EXERCISE:
Only some lines are wanted. Transcribe, exactly, the lines below from the line with "Task: Refresh the file browser list" up to and including the line with "Click the info icon next to Recipients".

-- DATA IN THIS EXERCISE follows --

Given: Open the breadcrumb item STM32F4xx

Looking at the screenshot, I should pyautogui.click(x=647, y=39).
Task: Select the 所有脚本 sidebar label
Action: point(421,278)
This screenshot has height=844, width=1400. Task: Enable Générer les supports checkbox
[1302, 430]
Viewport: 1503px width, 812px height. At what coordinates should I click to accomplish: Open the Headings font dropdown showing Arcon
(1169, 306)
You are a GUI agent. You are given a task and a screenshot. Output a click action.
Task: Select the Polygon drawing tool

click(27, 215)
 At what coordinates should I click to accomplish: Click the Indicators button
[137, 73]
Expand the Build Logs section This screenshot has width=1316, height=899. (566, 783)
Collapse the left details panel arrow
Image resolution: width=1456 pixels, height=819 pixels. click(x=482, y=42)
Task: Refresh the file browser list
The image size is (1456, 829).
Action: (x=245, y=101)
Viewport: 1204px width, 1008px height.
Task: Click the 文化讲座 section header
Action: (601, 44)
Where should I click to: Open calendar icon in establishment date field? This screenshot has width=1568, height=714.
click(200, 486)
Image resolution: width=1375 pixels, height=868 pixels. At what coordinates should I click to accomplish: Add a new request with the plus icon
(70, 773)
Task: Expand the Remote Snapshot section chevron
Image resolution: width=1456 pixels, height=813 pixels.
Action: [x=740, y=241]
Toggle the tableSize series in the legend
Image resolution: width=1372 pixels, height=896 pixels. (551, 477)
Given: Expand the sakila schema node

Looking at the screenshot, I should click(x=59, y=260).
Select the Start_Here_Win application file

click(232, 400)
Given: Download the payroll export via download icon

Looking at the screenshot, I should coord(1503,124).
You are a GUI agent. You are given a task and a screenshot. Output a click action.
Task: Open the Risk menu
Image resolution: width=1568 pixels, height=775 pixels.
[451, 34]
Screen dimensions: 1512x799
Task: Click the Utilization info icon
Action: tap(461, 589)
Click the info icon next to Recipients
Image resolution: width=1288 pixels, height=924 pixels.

-- DATA IN THIS EXERCISE concluded --

COMPLETED TASK:
Task: Refresh the file browser list
The image size is (1456, 829).
Action: (x=245, y=101)
Viewport: 1204px width, 1008px height.
Task: Click the 文化讲座 section header
Action: (601, 44)
Where should I click to: Open calendar icon in establishment date field? This screenshot has width=1568, height=714.
click(200, 486)
Image resolution: width=1375 pixels, height=868 pixels. At what coordinates should I click to accomplish: Add a new request with the plus icon
(70, 773)
Task: Expand the Remote Snapshot section chevron
Image resolution: width=1456 pixels, height=813 pixels.
Action: [x=740, y=241]
Toggle the tableSize series in the legend
Image resolution: width=1372 pixels, height=896 pixels. (551, 477)
Given: Expand the sakila schema node

Looking at the screenshot, I should click(x=59, y=260).
Select the Start_Here_Win application file

click(232, 400)
Given: Download the payroll export via download icon

Looking at the screenshot, I should coord(1503,124).
You are a GUI agent. You are given a task and a screenshot. Output a click action.
Task: Open the Risk menu
Image resolution: width=1568 pixels, height=775 pixels.
[451, 34]
Screen dimensions: 1512x799
Task: Click the Utilization info icon
Action: tap(461, 589)
Click the info icon next to Recipients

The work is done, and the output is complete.